Améliorer les services de santé au Malawi est une tâche qui peut sembler décourageante. La politique globale du gouvernement est de s’assurer que tous les Malawites restent en bonne santé. Selon le Plan sanitaire national (1999-2004), plusieurs mesures et orientations ont été prises pour atteindre cet objectif, et notamment: élargir le champ et la qualité des soins rendus, centrés sur la santé des mères et des enfants de moins de 5 ans; faciliter l’accès aux services des soins de santé fondamentaux; accroître, garder et améliorer la qualité des ressources humaines qualifiées et les distribuer efficacement et équitablement; fournir des soins de qualité dans toutes les installations; renforcer, développer et intégrer les installations de soins appropriées; renforcer la collaboration et l’association dans le secteur de la santé; allouer plus d’aide au secteur de la santé en puisant dans les ressources globales.

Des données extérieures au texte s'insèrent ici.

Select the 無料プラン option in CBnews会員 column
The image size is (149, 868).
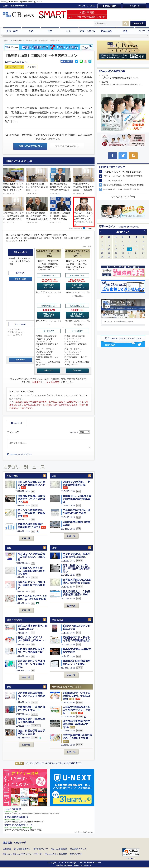coord(20,273)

On veut attribuer des ressources venant des soins de santé du niveau tertiaire (les hôpitaux centraux) au secondaire (hôpitaux de districts) et au primaire (les centres locaux de soins et les cliniques). Toutefois, les dépenses au niveau tertiaire restent très élevées. En vue de réduire le fardeau des soins tertiaires et d’encourager l’accès aux facilités primaires et secondaires, on a proposé de demander une participation aux frais dans les hôpitaux centraux.

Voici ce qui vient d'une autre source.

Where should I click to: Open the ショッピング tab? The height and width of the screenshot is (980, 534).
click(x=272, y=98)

Mais si la situation économique ne s’améliore pas, comment le Malawi pourra-t-il résoudre ses problèmes sanitaires? Le pays doit faire face pour le moment à une inflation galopante, à des hauts taux d’intérêt, à un change instable, à un haut taux de chômage. Il plie aussi sous le poids d’une dette dont il ne peut plus assurer le service. Le système de santé a besoin d’un remaniement complet. Il faut aussi s’occuper de la corruption dans les services de soin et cela sans tarder. De même, la politique sanitaire du gouvernement doit être revue. Mais pliant sous le poids de cette énorme dette, on ne voit pas comment les citoyens du Malawi pourraient être mieux soignés.